[Your goal] From the entries below, output the line with "Click the 'Implement MVVM pattern' line" and each following line up to and including the line with "Viewport: 858px width, 615px height.", exactly as written.

[Records provided]
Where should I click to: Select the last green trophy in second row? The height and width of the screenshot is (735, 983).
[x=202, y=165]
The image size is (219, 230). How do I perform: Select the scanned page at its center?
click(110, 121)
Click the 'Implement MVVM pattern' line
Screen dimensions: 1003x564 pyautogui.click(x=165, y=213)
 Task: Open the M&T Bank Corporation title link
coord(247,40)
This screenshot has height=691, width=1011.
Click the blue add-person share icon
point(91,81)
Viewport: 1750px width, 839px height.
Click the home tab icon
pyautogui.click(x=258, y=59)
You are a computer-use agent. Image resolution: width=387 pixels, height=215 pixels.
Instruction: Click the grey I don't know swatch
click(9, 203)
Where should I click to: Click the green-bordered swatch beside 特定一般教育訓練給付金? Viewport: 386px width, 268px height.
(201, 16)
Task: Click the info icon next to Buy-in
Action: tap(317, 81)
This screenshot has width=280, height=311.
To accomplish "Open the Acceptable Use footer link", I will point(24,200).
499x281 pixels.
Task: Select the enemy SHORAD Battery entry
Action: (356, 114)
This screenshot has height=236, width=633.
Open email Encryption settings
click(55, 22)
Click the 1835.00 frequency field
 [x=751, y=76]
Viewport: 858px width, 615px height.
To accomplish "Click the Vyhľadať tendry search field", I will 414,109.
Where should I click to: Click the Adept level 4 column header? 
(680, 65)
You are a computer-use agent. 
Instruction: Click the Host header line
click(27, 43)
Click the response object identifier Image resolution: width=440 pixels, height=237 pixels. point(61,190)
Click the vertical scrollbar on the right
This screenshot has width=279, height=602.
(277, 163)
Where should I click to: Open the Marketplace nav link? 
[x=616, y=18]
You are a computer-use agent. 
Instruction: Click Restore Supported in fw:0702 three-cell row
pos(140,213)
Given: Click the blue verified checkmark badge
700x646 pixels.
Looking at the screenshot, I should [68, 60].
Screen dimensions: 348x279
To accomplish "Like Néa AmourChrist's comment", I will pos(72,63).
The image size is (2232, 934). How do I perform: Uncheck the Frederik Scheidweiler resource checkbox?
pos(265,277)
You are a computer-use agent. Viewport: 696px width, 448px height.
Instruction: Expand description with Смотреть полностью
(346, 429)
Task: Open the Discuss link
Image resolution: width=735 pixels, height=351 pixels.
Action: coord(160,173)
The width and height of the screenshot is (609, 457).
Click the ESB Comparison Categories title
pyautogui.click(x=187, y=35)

[The completed task]
Click the 'Implement MVVM pattern' line
Screen dimensions: 1003x564 pyautogui.click(x=165, y=213)
 Task: Open the M&T Bank Corporation title link
coord(247,40)
This screenshot has height=691, width=1011.
Click the blue add-person share icon
point(91,81)
Viewport: 1750px width, 839px height.
Click the home tab icon
pyautogui.click(x=258, y=59)
You are a computer-use agent. Image resolution: width=387 pixels, height=215 pixels.
Instruction: Click the grey I don't know swatch
click(9, 203)
Where should I click to: Click the green-bordered swatch beside 特定一般教育訓練給付金? Viewport: 386px width, 268px height.
(201, 16)
Task: Click the info icon next to Buy-in
Action: tap(317, 81)
This screenshot has width=280, height=311.
To accomplish "Open the Acceptable Use footer link", I will point(24,200).
499x281 pixels.
Task: Select the enemy SHORAD Battery entry
Action: (356, 114)
This screenshot has height=236, width=633.
Open email Encryption settings
click(55, 22)
Click the 1835.00 frequency field
 [x=751, y=76]
Viewport: 858px width, 615px height.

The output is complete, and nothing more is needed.